Dataset records START

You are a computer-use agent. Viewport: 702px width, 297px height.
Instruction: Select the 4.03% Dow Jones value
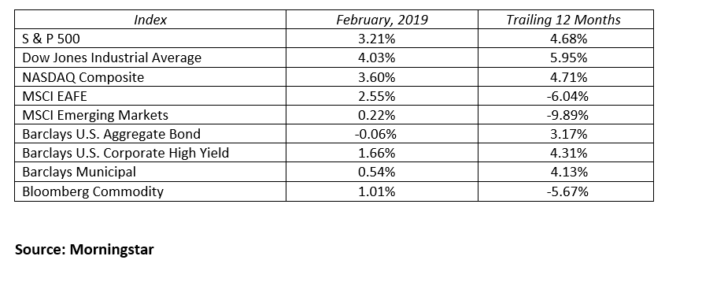(x=377, y=58)

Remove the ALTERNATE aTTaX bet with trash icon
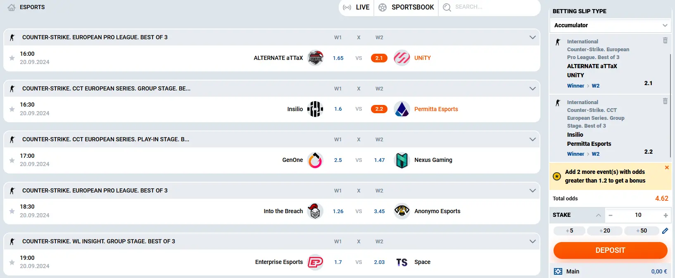(x=665, y=40)

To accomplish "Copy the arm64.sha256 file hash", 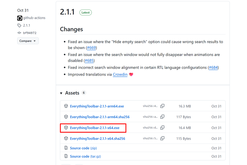I will 162,117.
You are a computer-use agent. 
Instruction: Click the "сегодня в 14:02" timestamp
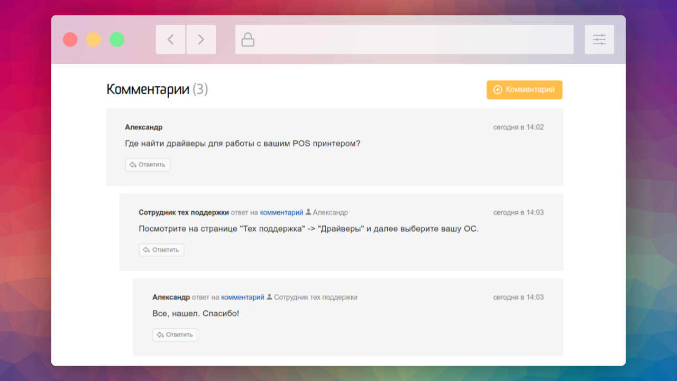[x=518, y=128]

Dataset records END

== Problem requirements ==
Would you write out exactly the lines of the data from the one holding "Instruction: Click the" to the final line, both included, with pictures left out?

== Expected answer ==
Instruction: Click the "сегодня в 14:02" timestamp
[x=518, y=128]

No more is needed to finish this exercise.